Phoenix New Media Limited

Notes to the Consolidated Financial Statements

(Amount in thousands, except share and per share data)

 

20. Restricted Net Assets

Relevant PRC laws and regulations permit payments of dividends by the Group’s subsidiaries, the VIEs and the subsidiary of the one of the VIEs incorporated in the PRC only out of their retained earnings, if any, as determined in accordance with PRC accounting standards and regulations. In addition, the Company’s subsidiaries, the VIEs and the subsidiary of one of the VIEs incorporated in the PRC are required to annually appropriate 10% of their net after-tax income to the statutory general reserve fund prior to payment of any dividends, unless such reserve funds have reached 50% of their respective registered capital. As a result of these and other restrictions under PRC laws and regulations, and in accordance with Securities and Exchange Commission Regulation S-X Rule 4-08 (e) (3), “General Notes to Financial Statements”, the Company’s subsidiaries, the VIEs and the subsidiary of the one of the VIEs incorporated in the PRC are restricted in their ability to transfer a portion of their net assets to the Company either in the form of dividends, loans or advances, which restricted portion amounted to approximately RMB47.1 million and RMB91.3 million (US$14.5 million) as of December 31, 2010 and 2011, respectively. Even though the Company currently does not require any such dividends, loans or advances from the PRC entities for working capital and other funding purposes, the company may in the future require additional cash resources from them due to changes in business conditions, to fund future acquisitions and development, or merely to declare and pay dividends or distributions to the company’s shareholders. Except for the above, there is no other restriction on use of proceeds generated by the Company’s subsidiaries, the VIEs and the subsidiary of the VIEs to satisfy any obligations of the Company.

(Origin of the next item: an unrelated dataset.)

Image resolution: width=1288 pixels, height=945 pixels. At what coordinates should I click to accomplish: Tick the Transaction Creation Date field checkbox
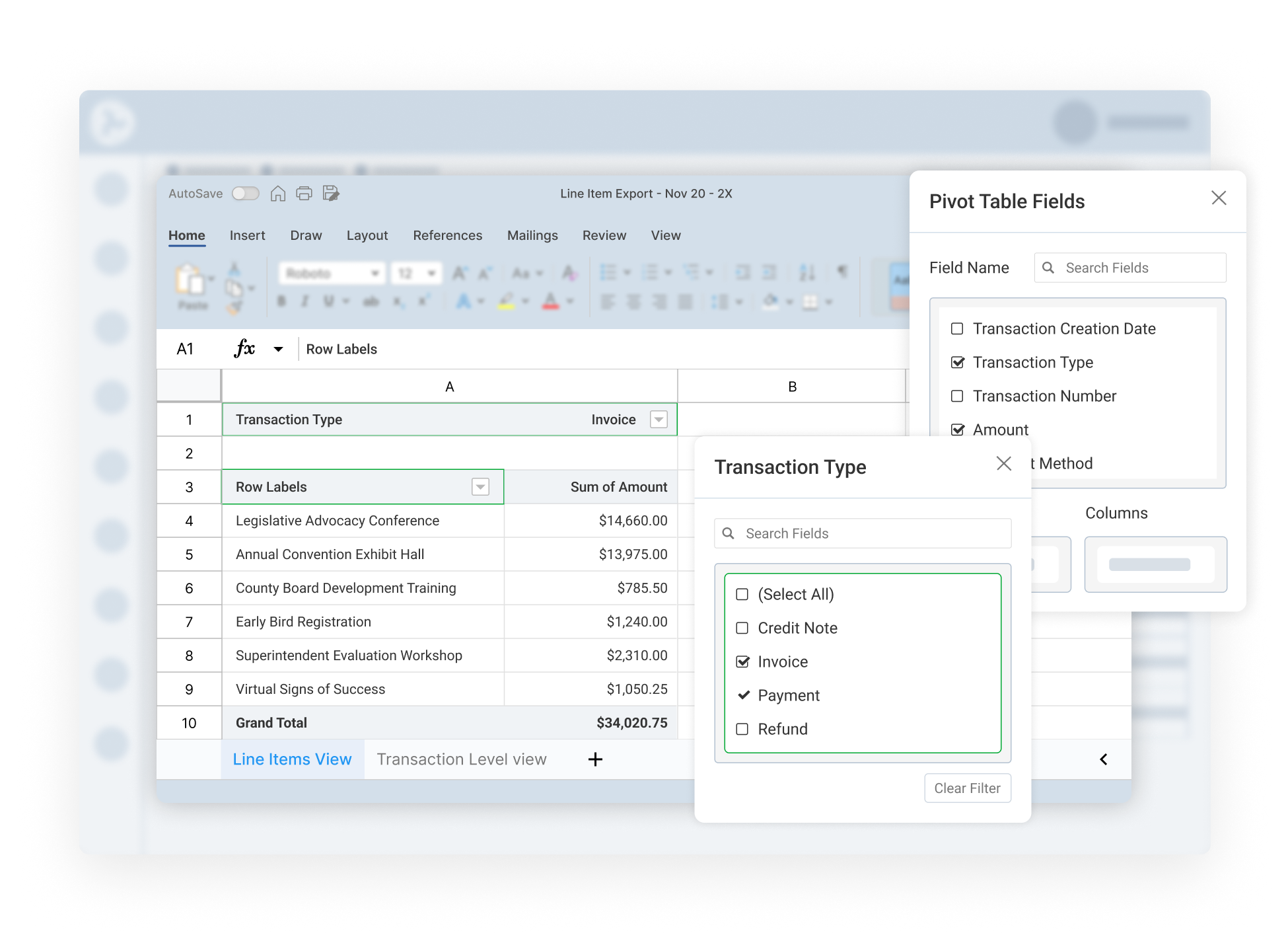(x=957, y=328)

The Company performed a test on the restricted net assets of consolidated subsidiaries, VIEs and the subsidiary of the VIEs (the “restricted net assets”) in accordance with Securities and Exchange Commission Regulation S-X Rule 4-08 (e) (3), “General Notes to Financial Statements” and concluded that the restricted net assets did not exceed 25% of the consolidated net assets of the Company as of December 31, 2011 and the condensed financial information of the Company are not required.

21. Subsequent Events

The Company has considered subsequent events through the date these financial statements were issued.